CARCAJOU

GENRE: BD // EDITION: Sarbacane// AUTEURS: Eldiablo (scénariste) Djilian Deroche (dessinateur) // SORTIE: mars 2024

Voici une BD qui nous plonge dans le Grand Nord canadien à la fin du 19ème siècle sur les traces de Gus Carcajou, chercheur d’or et trappeur et Jay Foxton, prospecteur de pétrole sans foi ni loi. En 224 pages palpitantes, les auteurs retracent le duel à mort qui va voir s’affronter deux hommes que (presque) tout, de leurs modes de vie à leurs rapports à la nature, oppose.

L’histoire commence par l’arrivée de Gus Carcajou, mi-indien, mi-français, sur la terre de ses ancêtres. Ce dernier vient prendre possession d’un lopin de terre acquise à l’époque par son père. Son guide, indien également, lui rappelle une maxime qui sonne comme un avertissement: la Terre n’appartient pas aux hommes, ce sont eux qui lui appartiennent. Carcajou se construit une cabane en rondins et n’a d’autres ambitions que de collecter juste assez de pépites pour s’acheter une caisse de tord-boyau de temps en temps…  

Quant à Jay Foxton, le notable de la petite ville de Sinnergulch, il s’est élevé socialement grâce à son sens des affaires et son flair pour l’or noir. Propriétaire de nombreux puits, acquis toujours à la limite de la légalité, il espère devenir le nouveau mogul du pétrole. Entre les deux hommes, objet de convoitise et de discorde, se trouvent le terrain de Carcajou et ses sous-sols gorgés d’hydrocarbures.

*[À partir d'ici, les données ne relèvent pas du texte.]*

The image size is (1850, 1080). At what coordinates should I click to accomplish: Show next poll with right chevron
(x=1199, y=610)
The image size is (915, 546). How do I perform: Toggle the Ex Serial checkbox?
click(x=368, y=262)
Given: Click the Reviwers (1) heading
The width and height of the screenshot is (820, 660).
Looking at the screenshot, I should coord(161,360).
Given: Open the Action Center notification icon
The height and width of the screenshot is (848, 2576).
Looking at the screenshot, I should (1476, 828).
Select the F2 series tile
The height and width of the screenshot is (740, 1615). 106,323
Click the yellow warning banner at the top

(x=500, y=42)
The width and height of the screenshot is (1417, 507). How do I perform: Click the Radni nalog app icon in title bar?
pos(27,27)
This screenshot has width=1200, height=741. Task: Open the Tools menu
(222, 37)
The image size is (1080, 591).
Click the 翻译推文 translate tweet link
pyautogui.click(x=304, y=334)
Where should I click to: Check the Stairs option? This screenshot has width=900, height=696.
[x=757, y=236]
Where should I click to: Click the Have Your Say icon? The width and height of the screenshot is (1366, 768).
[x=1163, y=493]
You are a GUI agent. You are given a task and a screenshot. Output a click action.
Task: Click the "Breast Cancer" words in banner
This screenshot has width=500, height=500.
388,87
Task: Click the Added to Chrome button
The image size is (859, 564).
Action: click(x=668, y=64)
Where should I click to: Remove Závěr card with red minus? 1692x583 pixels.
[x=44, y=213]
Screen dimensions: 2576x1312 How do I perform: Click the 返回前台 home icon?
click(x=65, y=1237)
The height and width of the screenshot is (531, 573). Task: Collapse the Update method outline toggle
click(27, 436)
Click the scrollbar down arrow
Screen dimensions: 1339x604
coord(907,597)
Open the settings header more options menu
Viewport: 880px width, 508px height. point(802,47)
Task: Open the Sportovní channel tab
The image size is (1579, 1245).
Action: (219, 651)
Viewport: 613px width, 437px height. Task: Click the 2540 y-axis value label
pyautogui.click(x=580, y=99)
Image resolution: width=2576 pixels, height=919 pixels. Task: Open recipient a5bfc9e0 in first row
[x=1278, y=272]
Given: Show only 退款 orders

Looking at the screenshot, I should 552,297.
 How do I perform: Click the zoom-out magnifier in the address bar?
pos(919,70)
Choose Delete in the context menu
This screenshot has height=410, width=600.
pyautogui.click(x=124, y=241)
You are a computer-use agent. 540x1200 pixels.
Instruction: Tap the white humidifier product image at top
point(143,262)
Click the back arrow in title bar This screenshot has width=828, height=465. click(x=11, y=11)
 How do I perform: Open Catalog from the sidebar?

La trame de l’histoire est simple mais le scénario réussit à rendre les principaux personnages plus complexes qu’à première vue. On découvre que Carcajou et Foxton ont eu un passé familial plutôt compliqué, ce qui rend difficile de les réduire à des rôles de “gentils” et de “méchants”. Le scénario gagne également en profondeur grâce à une brochette de personnages secondaires croustillants: un charlatan et sa machine à piéger les fantômes, la belle tenancière de saloon qui est la seule à oser se moquer de Foxton, le shérif qui sombre dans un alcoolisme aussi soudain qu’extrême. Mais c’est surtout le final qui scotche, avec des scènes qui glissent vers le fantastique et atteignent un climax digne d’Apocalypse Now…

Le dessin est magnifique avec un trait précis, proche de la ligne claire, qui permet des vues d’ensemble et des gros plans détaillés. Le choix d’étaler certaines cases sur une ou deux pleines pages, dans des couleurs vives, donne une grande expressivité aux paysages et aux personnages (une scène d’orgie collective prend par exemple des allures de peinture de Jérôme Bosch).

Au final, un ouvrage généreux et passionnant dont le scénario n’a rien à envier aux meilleurs films du genre et qu’on prendra un grand plaisir à lire et relire.